Coronate L: Tolylene diisocyanate adduct of trimethylolpropane manufactured by Nippon Polyurethane, 75% by weight of active ingredient, isocyanate compound (C)
TETRAD-X: Epoxy compound manufactured by Mitsubishi Gas Chemical Co., Inc., trade name: TETRAD-X, chemical name: N, N, N ′, N′-tetraglycidyl-m-xylenediamine, active ingredient 100% by weight, epoxy compound KBM -403: Shin-Etsu Chemical Co., Ltd. silane compound, trade name: KBM-403, chemical name: 3-glycidoxypropyltrimethoxysilane, active ingredient 100 wt%, silane compound X-41-1053: Shin-Etsu Chemical Co., Ltd. Silane compound, trade name: X-41-1053, epoxy group-containing silicone alkoxy oligomer containing an epoxy group as an organic substituent as an organic substituent, 100% by weight of active ingredient, silane compound

  The pressure-sensitive adhesive compositions according to the embodiments and the examples have good coating properties even when the coating solution has a high solid content concentration, so that the coating property is good and the pot life of the coating solution is sufficiently long. Since the workability is excellent, it is possible to provide a pressure-sensitive adhesive composition in consideration of cost and environment. Furthermore, the optical film having the optical film pressure-sensitive adhesive according to the embodiment and the examples has good durability and suppresses white spots, and thus is used for display devices such as personal computers, televisions, and car navigation systems. It can be applied to optical films.

  As mentioned above, although embodiment and the Example of this invention were described, embodiment described above and an Example do not limit the invention which concerns on a claim. In addition, it should be noted that not all the combinations of features described in the embodiments and examples are necessary for the means for solving the problems of the invention.

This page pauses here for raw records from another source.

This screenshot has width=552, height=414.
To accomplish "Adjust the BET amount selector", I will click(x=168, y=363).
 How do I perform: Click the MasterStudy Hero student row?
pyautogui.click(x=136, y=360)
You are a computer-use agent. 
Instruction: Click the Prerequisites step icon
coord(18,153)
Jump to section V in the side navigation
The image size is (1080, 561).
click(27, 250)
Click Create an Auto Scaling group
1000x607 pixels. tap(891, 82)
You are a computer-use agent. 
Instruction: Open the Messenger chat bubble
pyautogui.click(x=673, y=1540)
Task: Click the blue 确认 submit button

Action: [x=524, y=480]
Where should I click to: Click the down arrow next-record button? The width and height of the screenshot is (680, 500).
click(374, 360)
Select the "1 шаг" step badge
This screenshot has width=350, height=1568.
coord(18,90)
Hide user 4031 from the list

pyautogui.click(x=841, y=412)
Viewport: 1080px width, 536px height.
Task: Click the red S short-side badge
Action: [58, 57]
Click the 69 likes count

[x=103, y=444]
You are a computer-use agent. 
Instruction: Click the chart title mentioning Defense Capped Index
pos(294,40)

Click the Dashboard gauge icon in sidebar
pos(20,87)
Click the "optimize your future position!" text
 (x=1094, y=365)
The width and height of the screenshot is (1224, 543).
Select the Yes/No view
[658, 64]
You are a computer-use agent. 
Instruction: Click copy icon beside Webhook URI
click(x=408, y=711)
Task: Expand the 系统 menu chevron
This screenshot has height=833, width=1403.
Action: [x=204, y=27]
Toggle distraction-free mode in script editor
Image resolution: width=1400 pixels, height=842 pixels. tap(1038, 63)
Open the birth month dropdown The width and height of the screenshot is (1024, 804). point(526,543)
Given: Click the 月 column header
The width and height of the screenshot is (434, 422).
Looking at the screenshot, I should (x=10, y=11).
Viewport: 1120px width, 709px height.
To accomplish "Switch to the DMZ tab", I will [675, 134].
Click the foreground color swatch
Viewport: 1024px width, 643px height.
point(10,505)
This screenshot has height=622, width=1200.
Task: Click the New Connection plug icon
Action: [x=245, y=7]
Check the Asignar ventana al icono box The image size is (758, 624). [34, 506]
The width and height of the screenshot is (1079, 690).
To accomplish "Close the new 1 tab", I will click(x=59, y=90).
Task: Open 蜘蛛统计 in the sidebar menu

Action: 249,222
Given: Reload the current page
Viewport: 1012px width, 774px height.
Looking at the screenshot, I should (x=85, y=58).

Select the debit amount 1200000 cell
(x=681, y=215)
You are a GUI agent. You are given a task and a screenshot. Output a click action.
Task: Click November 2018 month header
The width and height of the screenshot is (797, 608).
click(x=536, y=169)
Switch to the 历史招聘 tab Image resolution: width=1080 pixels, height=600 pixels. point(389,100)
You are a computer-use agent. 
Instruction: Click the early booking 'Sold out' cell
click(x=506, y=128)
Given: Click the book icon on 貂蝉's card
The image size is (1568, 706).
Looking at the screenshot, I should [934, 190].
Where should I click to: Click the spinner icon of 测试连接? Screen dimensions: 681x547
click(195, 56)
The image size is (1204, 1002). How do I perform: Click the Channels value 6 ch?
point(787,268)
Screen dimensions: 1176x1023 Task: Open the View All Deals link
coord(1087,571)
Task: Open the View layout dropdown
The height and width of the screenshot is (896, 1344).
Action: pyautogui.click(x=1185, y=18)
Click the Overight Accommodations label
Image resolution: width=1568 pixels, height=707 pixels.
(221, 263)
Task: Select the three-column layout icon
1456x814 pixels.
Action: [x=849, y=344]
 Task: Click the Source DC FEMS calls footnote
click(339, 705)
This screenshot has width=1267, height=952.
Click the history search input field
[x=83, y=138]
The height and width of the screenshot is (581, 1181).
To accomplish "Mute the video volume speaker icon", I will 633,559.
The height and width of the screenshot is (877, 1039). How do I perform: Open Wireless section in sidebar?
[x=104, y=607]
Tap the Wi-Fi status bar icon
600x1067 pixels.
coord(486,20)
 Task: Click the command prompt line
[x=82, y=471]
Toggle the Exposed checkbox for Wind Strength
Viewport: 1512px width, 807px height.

DESCRIPTION OF SYMBOLS 1 Protective film 2 Optical film material 3 Adhesive layer 4 Release sheet 5 Adhesive layer 6 Optical film material

21 Polarizing film 22 Reflecting layer

50 Liquid crystal layer 52 Substrate

Claims (8)

An acrylic copolymer (A) having a weight average molecular weight of from 400,000 to less than 900,000 containing 1% by weight to 4% by weight of a carboxyl group-containing monomer as a copolymer component;
The weight average molecular weight containing 0.1 to 4% by weight of a carboxyl group-containing monomer and 0.05 to 5% by weight of a hydroxyl group-containing monomer as a copolymer component is 400,000 to less than 900,000 Acrylic copolymer (B) of
Isocyanate compound (C) to be added in an amount of 5 to 30 parts by weight with respect to 100 parts by weight of the mixture of the acrylic copolymer (A) and the acrylic copolymer (B);
A pressure-sensitive adhesive composition comprising:   The pressure-sensitive adhesive composition according to claim 1, wherein the acrylic copolymer (A) and the acrylic copolymer (B) are contained in a weight ratio of 50/50 or more and 99/1 or less. The difference between the solubility parameter (SP _B) of the solubility parameter of the acrylic copolymer _(A) (SP A) and the acrylic copolymer (B), -0.5 to 0.5 The pressure-sensitive adhesive composition according to claim 1 or 2. The glass transition point of the acrylic copolymer _(A) (Tg A) and the relationship between the glass transition point of the acrylic copolymer (B) and (Tg _B) satisfies _Tg A <Tg _B Claim 1 4. The pressure-sensitive adhesive composition according to any one of 3 above.   The pressure-sensitive adhesive composition according to any one of claims 1 to 4, further comprising an epoxy compound or an aziridine compound.   The epoxy compound or the aziridine compound is added in an amount of 0.005 parts by weight or more and 0.05 parts by weight or less based on 100 parts by weight of the mixture of the acrylic copolymer (A) and the acrylic copolymer (B). The pressure-sensitive adhesive composition according to claim 5.   The optical film which has an adhesive layer formed from the adhesive composition of any one of Claims 1-6.   A liquid crystal display device comprising the optical film according to claim 7.